[dm-devel] [RFC PATCH] block: wire blkdev_fallocate() to block_device_operations' reserve_space
Darrick J. Wong
darrick.wong at oracle.com
Tue Apr 12 22:25:20 UTC 2016
On Tue, Apr 12, 2016 at 04:46:58PM -0400, Mike Snitzer wrote:
> On Tue, Apr 12 2016 at 4:39pm -0400,
> Darrick J. Wong <darrick.wong at oracle.com> wrote:
>
> > On Tue, Apr 12, 2016 at 04:04:59PM -0400, Mike Snitzer wrote:
> > > On Tue, Apr 12 2016 at 12:42P -0400,
> > > Brian Foster <bfoster at redhat.com> wrote:
> > >
> > > > Hi all,
> > > >
> > > > This is v2 of the XFS and block device reservation experiment. The
> > > > significant changes in v2 are that the bdev interface has been condensed
> > > > to a single callback function, the XFS transaction reservation
> > > > management has been reworked to make transactions responsible for
> > > > tracking and releasing excess reservation (for non-delalloc cases) and a
> > > > workaround for the fallocate over-reservation issue is included. Beyond
> > > > that, this version adds a bunch of miscellaneous cleanups and fixes some
> > > > of the nastier locking/leak issues present in the first rfc.
> > > >
> > > > Patches 1-2 refactor some XFS reserve pool and block accounting code in
> > > > preparation for subsequent patches. Patches 3-5 add block/device-mapper
> > > > reservation support. Patches 6-10 add the core reservation
> > > > infrastructure and management bits to XFS. See the link to the original
> > > > rfc below for instructions and further details around the purpose of
> > > > this series.
> > > >
> > > > Finally, note that this is still highly experimental/theoretical and
> > > > should not be used on production systems. Thoughts, reviews, flames
> > > > appreciated.
> > >
> > > Thanks for carrying on with this work Brian.
> > >
> > > I've started to review your patchset and Darrick's fallocate patchset.

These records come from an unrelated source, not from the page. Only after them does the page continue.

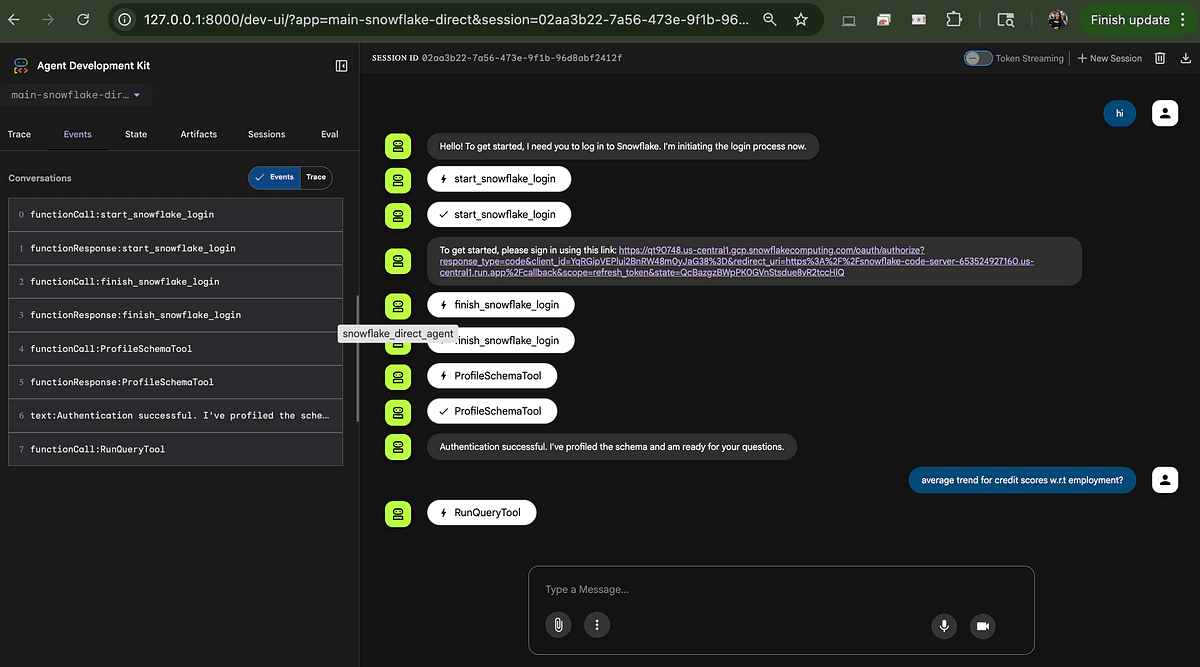Enable the Token Streaming toggle
Image resolution: width=1200 pixels, height=667 pixels.
click(978, 58)
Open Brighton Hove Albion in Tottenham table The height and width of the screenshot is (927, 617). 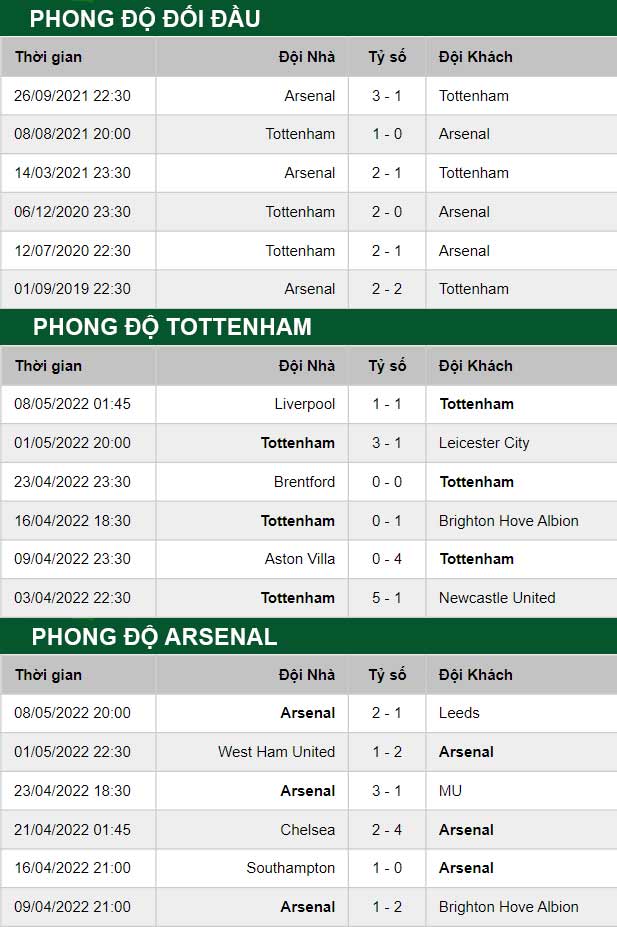pos(508,521)
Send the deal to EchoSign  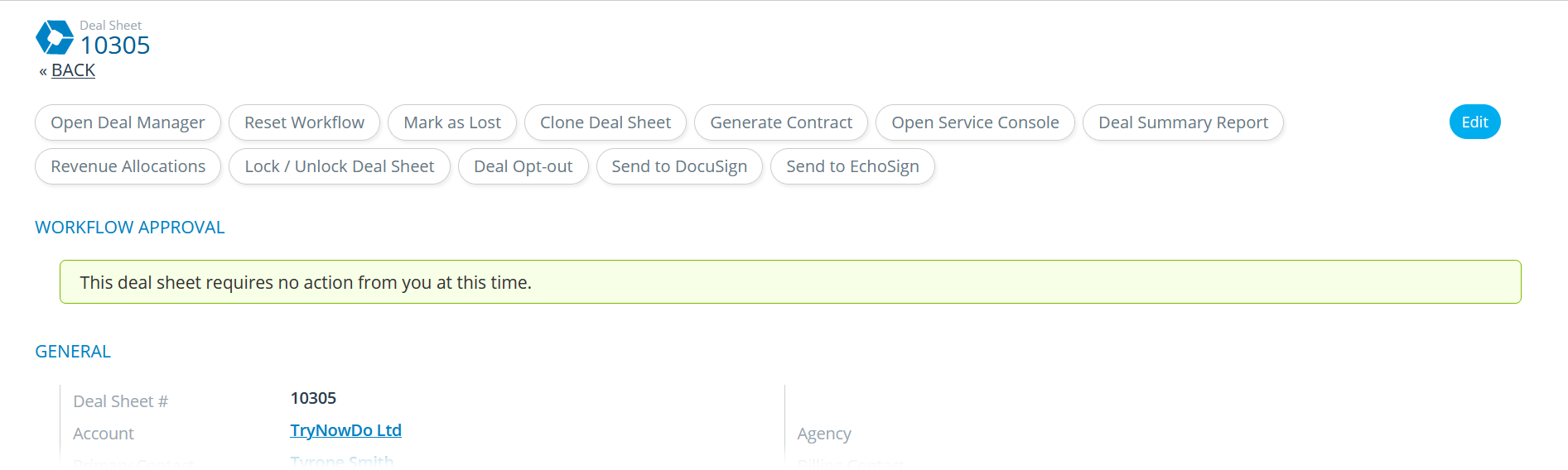coord(852,166)

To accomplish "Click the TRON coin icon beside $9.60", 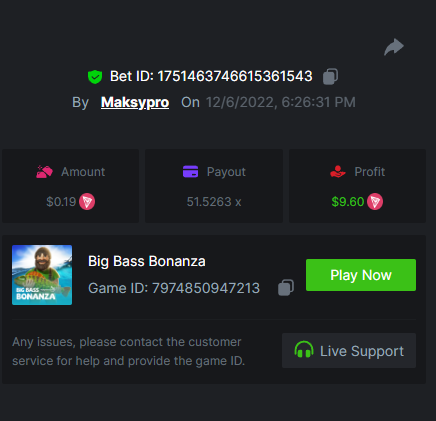I will tap(375, 202).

> > > I've pushed a branch to linux-dm.git that combines the 2, see:
> > > https://git.kernel.org/cgit/linux/kernel/git/device-mapper/linux-dm.git/log/?h=dm-fallocate
> > >
> > > and then added this RFC patch, at the end, which relies on both of your
> > > patchsets -- you'll see blkdev_ensure_space_exists() has a FIXME which
> > > implies it isn't much more than simply stubbed out at this point
> > > (completely untested):
> >
> > Hmm, ok, but -rc3 broke a bunch of stuff. Guess I should repost with all
> > the PAGE_CACHE_ -> PAGE_ stuff fixed. :)
>
> Yeah, the kernel.org kbuild robots just spammed us about that same exact
> breakage.
>
> > > From: Mike Snitzer <snitzer at redhat.com>
> > > Date: Tue, 12 Apr 2016 15:54:31 -0400
> > > Subject: [RFC PATCH] block: wire blkdev_fallocate() to block_device_operations' reserve_space
> > >
> > > This effectively exposes the primitive for "ensure space exists". It
> > > relies on block_device_operations' reserve_space method.
> > >
> > > Signed-off-by: Mike Snitzer <snitzer at redhat.com>
> > > ---
> > > block/blk-lib.c | 26 ++++++++++++++++++++++++++
> > > fs/block_dev.c | 20 +++++++++++---------
> > > include/linux/blkdev.h | 2 ++
> > > 3 files changed, 39 insertions(+), 9 deletions(-)
> > >
> > > diff --git a/block/blk-lib.c b/block/blk-lib.c
> > > index 9dca6bb..5042a84 100644
> > > --- a/block/blk-lib.c
> > > +++ b/block/blk-lib.c
> > > @@ -314,3 +314,29 @@ int blkdev_issue_zeroout(struct block_device *bdev, sector_t sector,
> > > return __blkdev_issue_zeroout(bdev, sector, nr_sects, gfp_mask);
> > > }
> > > EXPORT_SYMBOL(blkdev_issue_zeroout);
> > > +
> > > +/**
> > > + * blkdev_ensure_space_exists - preallocate a block range
> > > + * @bdev: blockdev to preallocate space for
> > > + * @sector: start sector
> > > + * @nr_sects: number of sectors to preallocate
> > > + * @gfp_mask: memory allocation flags (for bio_alloc)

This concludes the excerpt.